● **To do**
Write out every line of the records below as a JSON list of strings, with one string per line. Omit blank lines.
══ Data shown
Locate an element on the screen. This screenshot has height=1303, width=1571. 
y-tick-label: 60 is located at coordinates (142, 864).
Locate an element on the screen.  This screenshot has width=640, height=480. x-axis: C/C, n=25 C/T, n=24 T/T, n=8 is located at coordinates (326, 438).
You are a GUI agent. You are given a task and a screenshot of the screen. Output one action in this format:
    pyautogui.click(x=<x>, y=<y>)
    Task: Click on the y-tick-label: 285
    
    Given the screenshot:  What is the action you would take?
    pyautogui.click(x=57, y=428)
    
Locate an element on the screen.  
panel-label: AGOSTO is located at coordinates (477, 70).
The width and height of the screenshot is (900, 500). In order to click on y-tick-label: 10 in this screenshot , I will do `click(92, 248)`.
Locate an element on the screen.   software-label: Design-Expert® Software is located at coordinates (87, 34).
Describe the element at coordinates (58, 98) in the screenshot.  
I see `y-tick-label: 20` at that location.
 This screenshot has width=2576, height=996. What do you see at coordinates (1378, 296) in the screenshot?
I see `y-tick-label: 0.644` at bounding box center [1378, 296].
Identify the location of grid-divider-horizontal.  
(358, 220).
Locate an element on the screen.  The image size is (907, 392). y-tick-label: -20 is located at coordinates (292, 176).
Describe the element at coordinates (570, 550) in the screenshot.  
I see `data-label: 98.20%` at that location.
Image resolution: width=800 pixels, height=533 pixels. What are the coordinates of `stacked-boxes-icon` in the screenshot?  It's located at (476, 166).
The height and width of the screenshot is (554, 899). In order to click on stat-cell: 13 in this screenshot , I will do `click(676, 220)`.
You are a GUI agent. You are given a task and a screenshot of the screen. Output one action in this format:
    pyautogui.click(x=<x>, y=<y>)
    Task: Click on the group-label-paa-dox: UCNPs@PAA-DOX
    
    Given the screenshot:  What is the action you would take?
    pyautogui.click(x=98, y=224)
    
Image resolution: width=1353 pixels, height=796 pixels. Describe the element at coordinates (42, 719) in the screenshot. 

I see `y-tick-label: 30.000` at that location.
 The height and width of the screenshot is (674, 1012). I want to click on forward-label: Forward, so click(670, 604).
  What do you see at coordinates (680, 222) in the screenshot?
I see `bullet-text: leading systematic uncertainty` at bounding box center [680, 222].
════
● **Answer space**
[
  "Locate an element on the screen. This screenshot has height=1303, width=1571. ",
  "y-tick-label: 60 is located at coordinates (142, 864).",
  "Locate an element on the screen.  This screenshot has width=640, height=480. x-axis: C/C, n=25 C/T, n=24 T/T, n=8 is located at coordinates (326, 438).",
  "You are a GUI agent. You are given a task and a screenshot of the screen. Output one action in this format:",
  "    pyautogui.click(x=<x>, y=<y>)",
  "    Task: Click on the y-tick-label: 285",
  "    Given the screenshot:  What is the action you would take?",
  "    pyautogui.click(x=57, y=428)",
  "Locate an element on the screen.  ",
  "panel-label: AGOSTO is located at coordinates (477, 70).",
  "The width and height of the screenshot is (900, 500). In order to click on y-tick-label: 10 in this screenshot , I will do `click(92, 248)`.",
  "Locate an element on the screen.   software-label: Design-Expert® Software is located at coordinates (87, 34).",
  "Describe the element at coordinates (58, 98) in the screenshot.  ",
  "I see `y-tick-label: 20` at that location.",
  " This screenshot has width=2576, height=996. What do you see at coordinates (1378, 296) in the screenshot?",
  "I see `y-tick-label: 0.644` at bounding box center [1378, 296].",
  "Identify the location of grid-divider-horizontal.  ",
  "(358, 220).",
  "Locate an element on the screen.  The image size is (907, 392). y-tick-label: -20 is located at coordinates (292, 176).",
  "Describe the element at coordinates (570, 550) in the screenshot.  ",
  "I see `data-label: 98.20%` at that location.",
  "Image resolution: width=800 pixels, height=533 pixels. What are the coordinates of `stacked-boxes-icon` in the screenshot?  It's located at (476, 166).",
  "The height and width of the screenshot is (554, 899). In order to click on stat-cell: 13 in this screenshot , I will do `click(676, 220)`.",
  "You are a GUI agent. You are given a task and a screenshot of the screen. Output one action in this format:",
  "    pyautogui.click(x=<x>, y=<y>)",
  "    Task: Click on the group-label-paa-dox: UCNPs@PAA-DOX",
  "    Given the screenshot:  What is the action you would take?",
  "    pyautogui.click(x=98, y=224)",
  "Image resolution: width=1353 pixels, height=796 pixels. Describe the element at coordinates (42, 719) in the screenshot. ",
  "I see `y-tick-label: 30.000` at that location.",
  " The height and width of the screenshot is (674, 1012). I want to click on forward-label: Forward, so click(670, 604).",
  "  What do you see at coordinates (680, 222) in the screenshot?",
  "I see `bullet-text: leading systematic uncertainty` at bounding box center [680, 222]."
]